START Source text

Freelancer, agency, or DIY: what works best for a local business
This is the question that makes the biggest difference on the quote. The same business, the same type of website, can cost very different amounts depending on who builds it.
DIY | Freelancer | Agency | |
|---|---|---|---|
Typical cost | $0-500 + your time | $1,500-5,000 | $5,000-15,000+ |
Time to launch | 2-8 weeks (if learning from scratch) | 2-4 weeks | 4-8 weeks |
Customization | Limited to templates | High | Very high |
SEO | Basic or absent | Included (if the freelancer knows SEO) | Included, often with strategy |
Post-launch support | Online communities | Direct, personal | Structured, with tickets |
Best for | Testing, hobby projects | Small businesses, professionals | Established SMBs, complex projects |
For a local business with a moderate budget, a freelancer is almost always the best value for money. You pay less than an agency's overhead, but you get a dedicated professional who knows your project and gives you personal attention.
DIY platforms like Wix or Squarespace seem affordable, but they have real limitations on customization, SEO, and scalability. If the website is a core asset for your business (and for a local business, it almost always is), the upfront savings can cost you dearly later. I go into this in detail in DIY website: is it really worth it?
The truth is.
There's no one-size-fits-all answer. But for most small local businesses β restaurants, shops, professional offices, craftspeople β a freelancer with experience in web development and local SEO is the most practical choice.
Is your website a cost or an investment? How to calculate it
Let's talk about the numbers that actually matter.
Imagine you run a dental practice. A new patient is worth, on average, several hundred dollars over the course of the professional relationship. If your website, thanks to good Google visibility and a well-designed page, brings you even just 2-3 new patients per month, you've generated value in one year that far exceeds the cost of the website.
The same logic applies to a restaurant. If the website with its reservation system brings in 5 extra covers per week, by the end of the month you have additional revenue that covers the website cost within a few months.
The calculation is simple: take the average value of a new customer for your business, multiply by the number of customers the website can bring you in a year, and compare that to the total cost (development + annual expenses). In most cases, the website pays for itself within the first 6-12 months β provided it's built to bring customers, not just to "be online."
If your current website isn't delivering results, the issue might be strategy, not budget. I've written a specific guide: your website isn't bringing clients? here's why and how to fix it.
Want to understand how a custom website could work for your business? Take a look at my services and let's talk.

END Source text
START Supplied records

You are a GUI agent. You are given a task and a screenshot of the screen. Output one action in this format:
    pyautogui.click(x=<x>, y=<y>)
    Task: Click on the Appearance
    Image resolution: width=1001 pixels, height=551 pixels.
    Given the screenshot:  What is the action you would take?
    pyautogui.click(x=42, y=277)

END Supplied records

_Problems to solve:_
a) According to the article on website costs, how long does a freelancer typically take to launch a site?
b) Summarize the article on website costs in two sentences.
c) Extend the article on website costs beyond its final sentence.

_Results of the exercise:_
a) 2-4 weeks.

b) For a local business with a moderate budget, a freelancer is almost always the best value for money, costing less than an agency's overhead and avoiding the customization, SEO, and scalability limits of DIY platforms like Wix or Squarespace. By comparing the value of the new customers a website brings in a year against its total cost, most businesses will find it pays for itself within the first 6-12 months, provided it is built to bring customers.

c)
5 red flags in a website quote
When you receive a quote, there are signals that should set off alarm bells. You don't need technical expertise to spot them β you just need to know what to look for.
The domain isn't registered in your name. If the developer or agency registers the domain under their name, you're locked in with them. The domain (yourbusiness.com) must be your property. Always. Ask explicitly: "will the domain be registered in my name?"
No mention of SEO. A website without search engine optimization is like a beautiful store on a dead-end street. If there's not a single line about SEO in the quote, ask why. It might not be included (and you'll pay separately) or, worse, it might not be planned at all.
Suspiciously low price with no explanation. A $500 website exists, but it's a $500 website. At that price, you can't have custom design, professional copy, optimization, testing, and support. If the price seems too good to be true, it probably is.
No maintenance plan. A website isn't a finished product you buy and forget. It needs maintenance, updates, backups. If the quote doesn't mention post-launch support, ask what happens after delivery.
Unrealistic timelines. A professional website takes time: analysis, design, development, testing, content. Anyone promising a site in 3 days is probably slapping your logo on a template. That might work for a quick test, but not for a site that needs to bring in customers.
For more detail on what to look for in a quote and how to read each line item, check out the guide on how to read a website quote.
Checklist: what your local business website must include
Regardless of your industry, there are elements every local business website needs. Use this as a reference when evaluating a quote or checking whether your current site is complete.
Essential (non-negotiable):
Responsive design (works well on smartphone, tablet, and desktop)
Load time under 3 seconds
Active SSL certificate (the padlock in the browser)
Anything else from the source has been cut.